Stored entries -
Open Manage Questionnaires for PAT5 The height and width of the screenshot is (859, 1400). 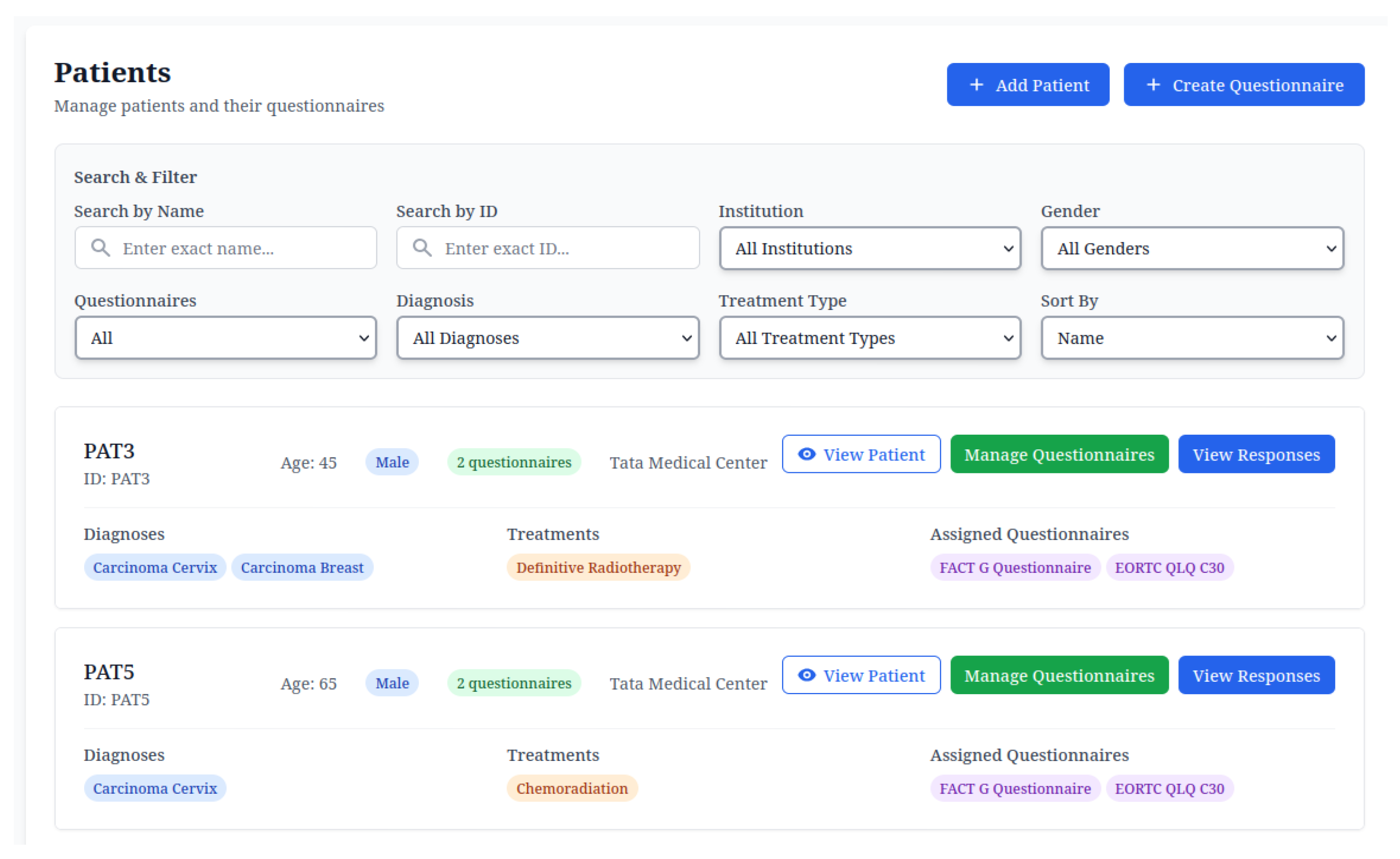1058,675
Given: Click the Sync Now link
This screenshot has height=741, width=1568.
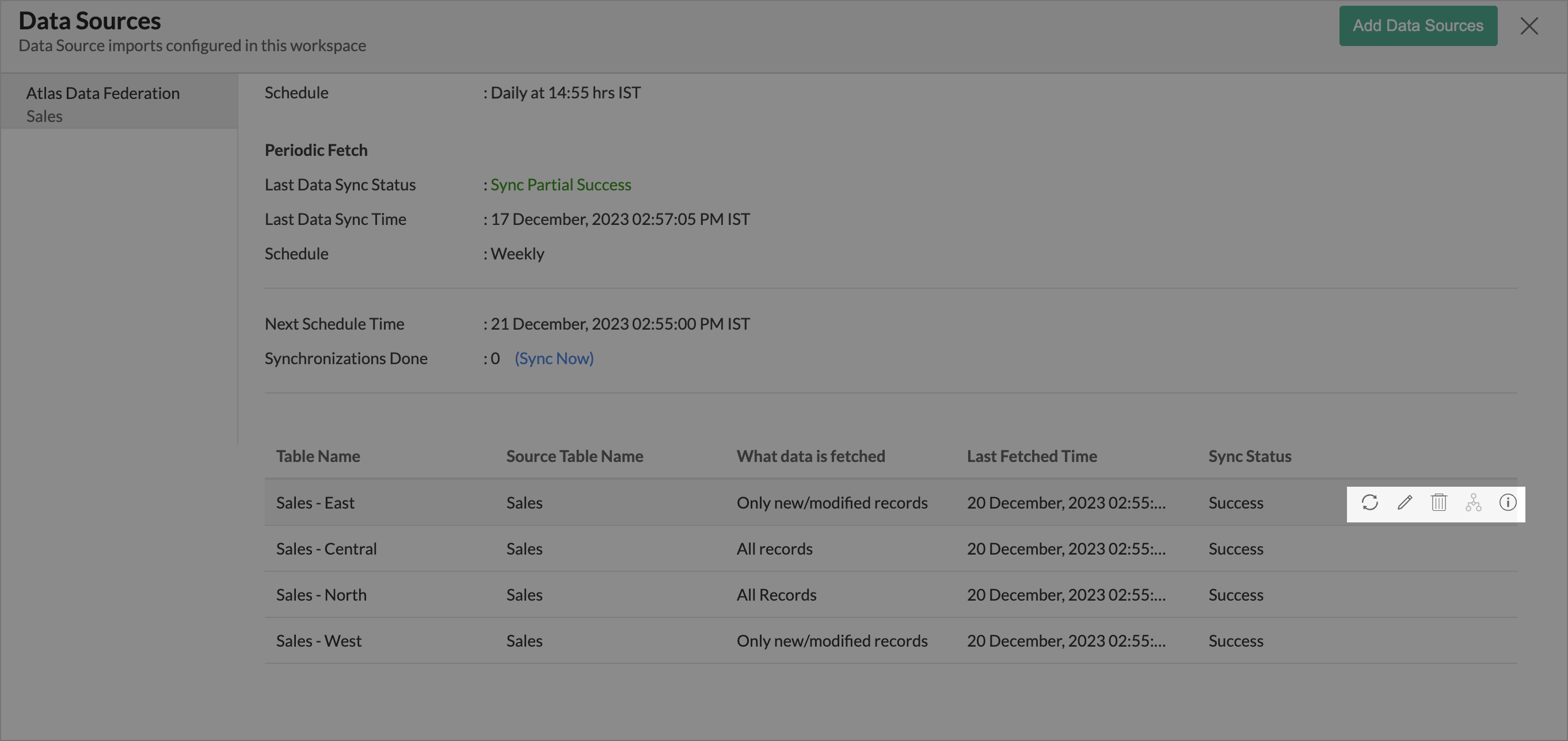Looking at the screenshot, I should point(554,359).
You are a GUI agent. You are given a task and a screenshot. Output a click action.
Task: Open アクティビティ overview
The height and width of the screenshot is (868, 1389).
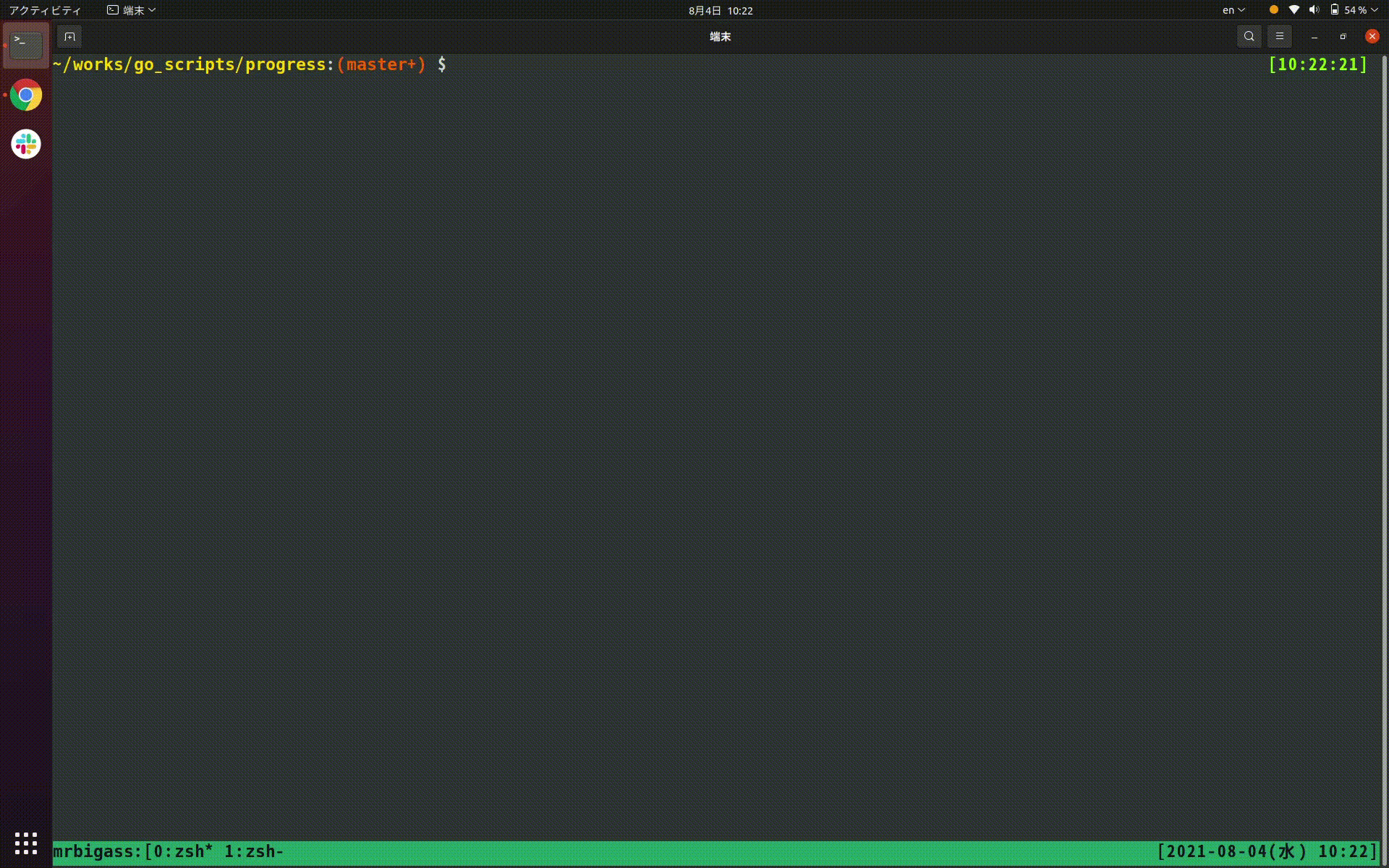pos(45,10)
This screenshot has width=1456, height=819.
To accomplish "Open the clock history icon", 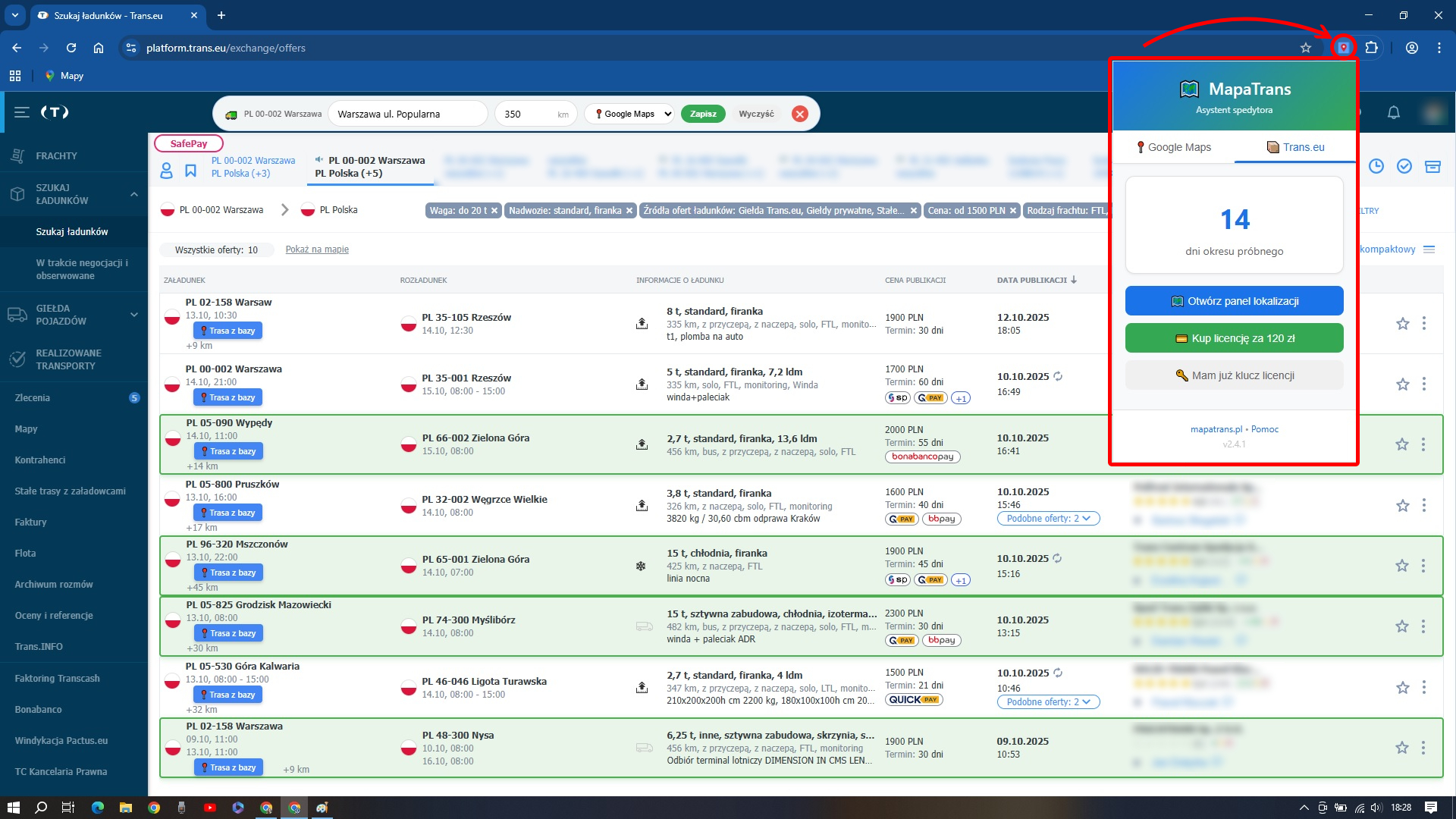I will coord(1376,166).
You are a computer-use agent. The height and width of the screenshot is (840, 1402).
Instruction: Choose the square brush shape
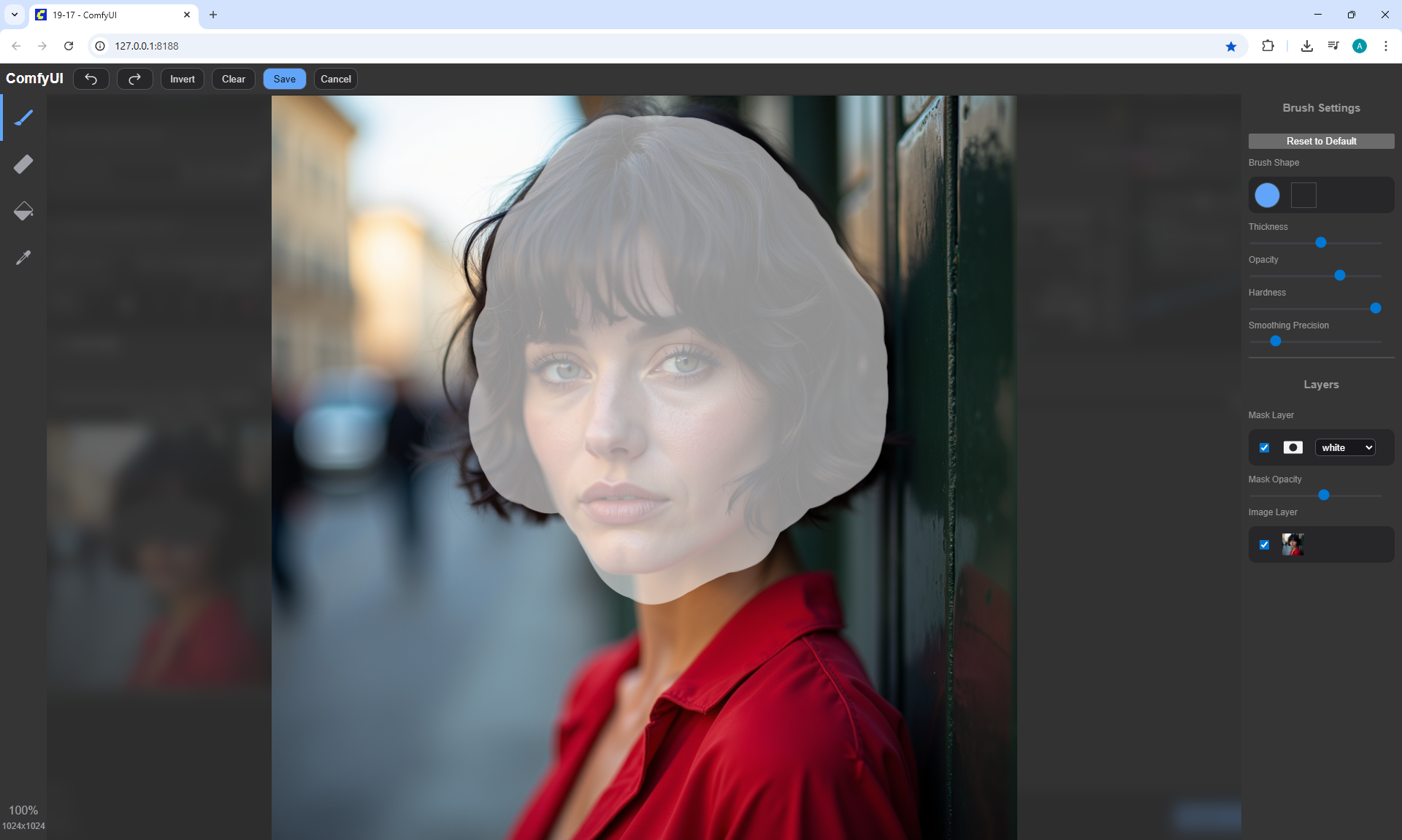pos(1303,195)
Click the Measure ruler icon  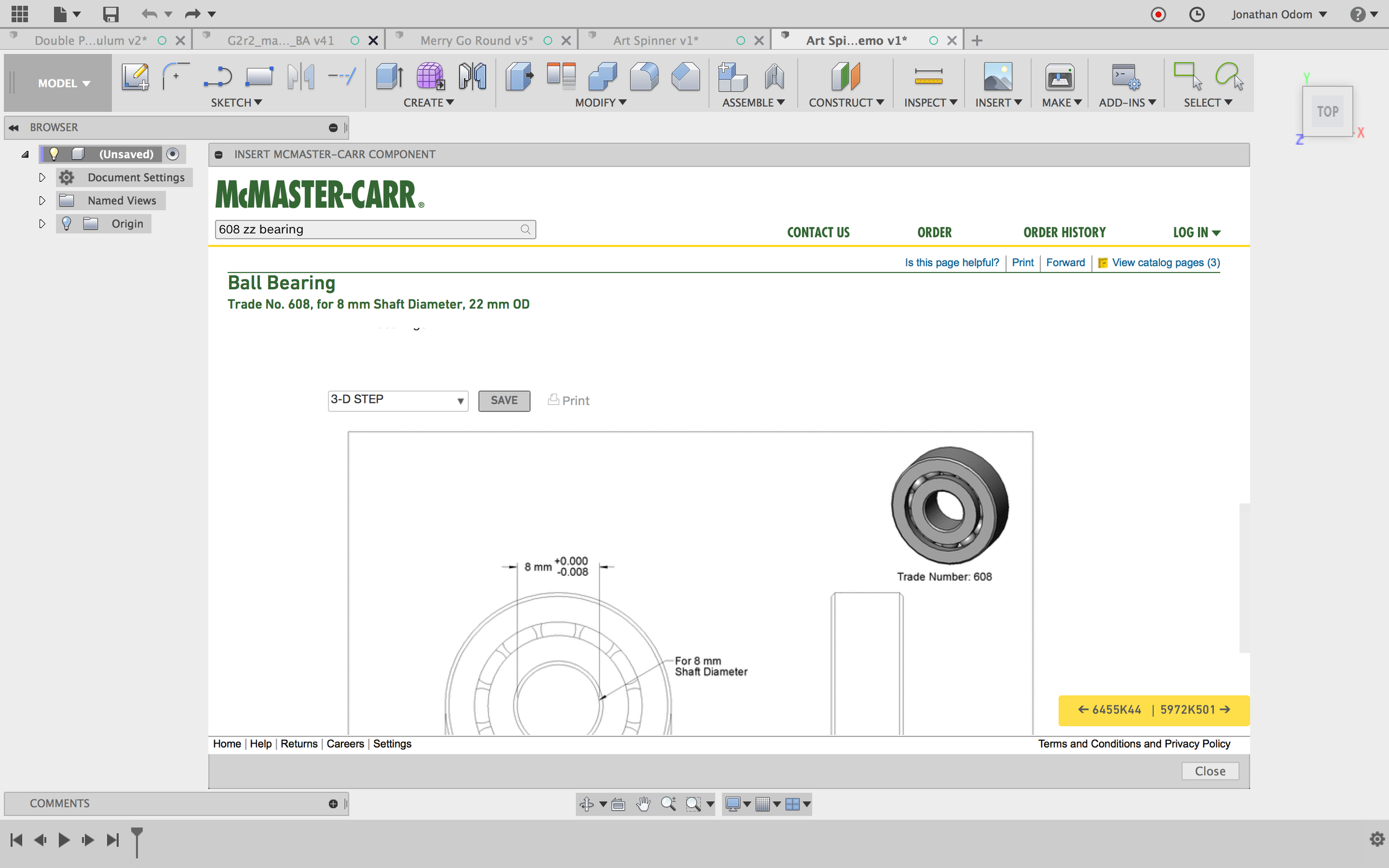(x=928, y=77)
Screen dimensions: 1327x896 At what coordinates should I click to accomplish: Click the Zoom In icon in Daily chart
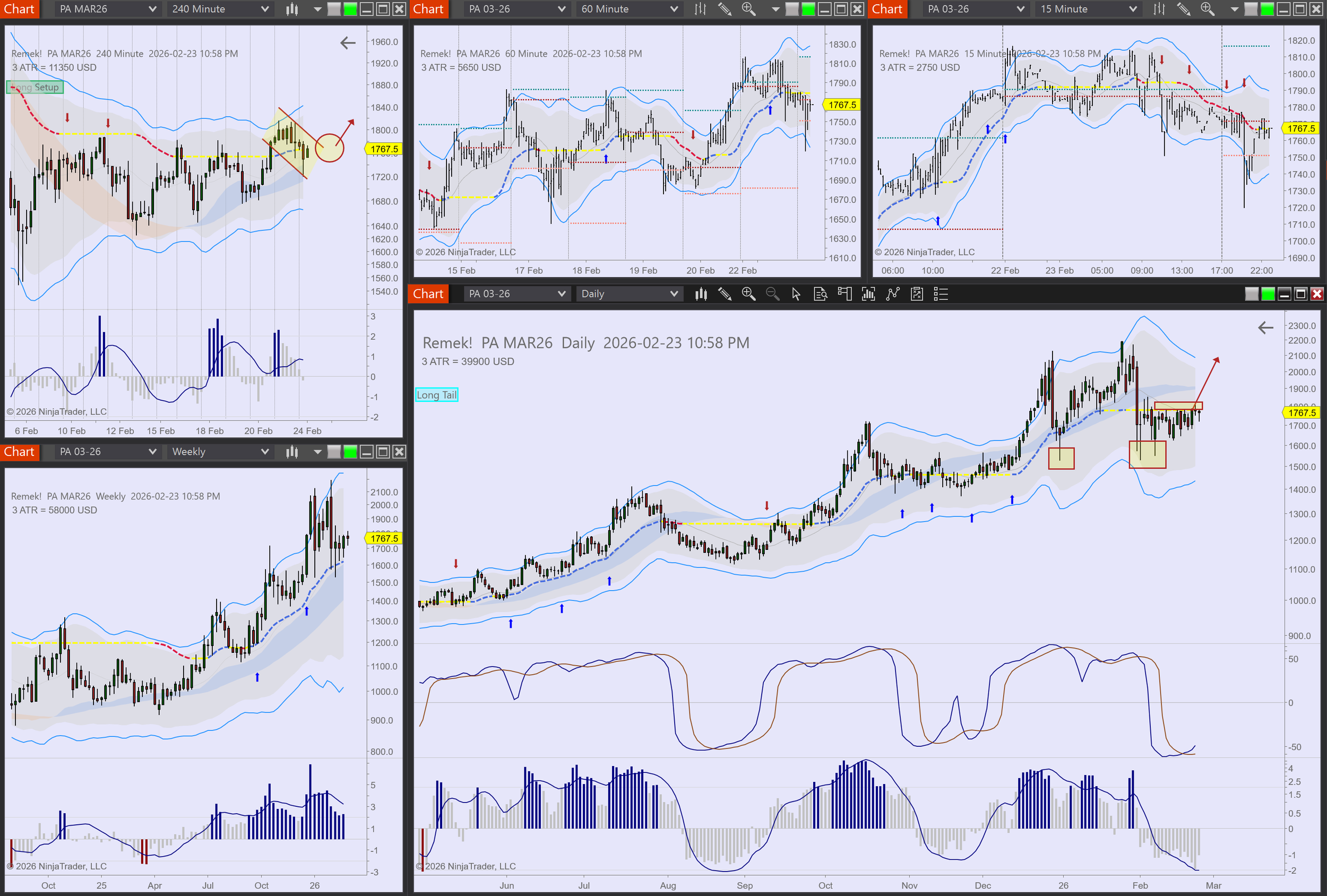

Try it -
Respond with the number of lines in the entries that include the string "agent", and nothing besides.

Response area -
2